**DATA UNDER STUDY:**
▽
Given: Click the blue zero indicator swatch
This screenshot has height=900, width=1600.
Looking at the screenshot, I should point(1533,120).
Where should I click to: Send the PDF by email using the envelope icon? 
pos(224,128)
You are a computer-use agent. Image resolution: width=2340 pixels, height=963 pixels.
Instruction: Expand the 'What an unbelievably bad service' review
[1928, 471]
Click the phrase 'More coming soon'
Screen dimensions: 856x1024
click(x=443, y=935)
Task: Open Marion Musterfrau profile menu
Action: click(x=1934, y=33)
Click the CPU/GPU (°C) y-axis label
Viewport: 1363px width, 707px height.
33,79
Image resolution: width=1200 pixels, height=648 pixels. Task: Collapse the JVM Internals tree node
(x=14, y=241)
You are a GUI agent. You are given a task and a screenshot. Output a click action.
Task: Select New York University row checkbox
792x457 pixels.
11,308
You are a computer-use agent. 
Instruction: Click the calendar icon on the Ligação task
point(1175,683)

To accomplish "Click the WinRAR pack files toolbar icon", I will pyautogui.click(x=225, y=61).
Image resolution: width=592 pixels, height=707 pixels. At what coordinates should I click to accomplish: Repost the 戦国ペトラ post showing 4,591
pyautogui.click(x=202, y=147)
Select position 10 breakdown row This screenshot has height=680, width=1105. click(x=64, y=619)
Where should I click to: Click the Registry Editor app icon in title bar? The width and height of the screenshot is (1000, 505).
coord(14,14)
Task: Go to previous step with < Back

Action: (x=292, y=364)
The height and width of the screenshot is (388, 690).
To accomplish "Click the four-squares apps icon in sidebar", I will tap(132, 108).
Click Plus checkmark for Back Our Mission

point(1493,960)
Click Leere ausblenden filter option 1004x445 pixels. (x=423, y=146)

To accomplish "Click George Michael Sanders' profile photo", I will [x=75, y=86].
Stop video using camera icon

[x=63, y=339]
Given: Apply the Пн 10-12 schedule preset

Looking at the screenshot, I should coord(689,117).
△
**TASK DIRECTIONS:**
Word for word, quote the lines of the material from the first line through the line with "Select position 10", both ends included.

**EXPECTED ANSWER:**
Given: Click the blue zero indicator swatch
This screenshot has height=900, width=1600.
Looking at the screenshot, I should point(1533,120).
Where should I click to: Send the PDF by email using the envelope icon? 
pos(224,128)
You are a computer-use agent. Image resolution: width=2340 pixels, height=963 pixels.
Instruction: Expand the 'What an unbelievably bad service' review
[1928, 471]
Click the phrase 'More coming soon'
Screen dimensions: 856x1024
click(x=443, y=935)
Task: Open Marion Musterfrau profile menu
Action: click(x=1934, y=33)
Click the CPU/GPU (°C) y-axis label
Viewport: 1363px width, 707px height.
33,79
Image resolution: width=1200 pixels, height=648 pixels. Task: Collapse the JVM Internals tree node
(x=14, y=241)
You are a GUI agent. You are given a task and a screenshot. Output a click action.
Task: Select New York University row checkbox
792x457 pixels.
11,308
You are a computer-use agent. 
Instruction: Click the calendar icon on the Ligação task
point(1175,683)

To accomplish "Click the WinRAR pack files toolbar icon", I will pyautogui.click(x=225, y=61).
Image resolution: width=592 pixels, height=707 pixels. At what coordinates should I click to accomplish: Repost the 戦国ペトラ post showing 4,591
pyautogui.click(x=202, y=147)
Select position 10 breakdown row This screenshot has height=680, width=1105. click(x=64, y=619)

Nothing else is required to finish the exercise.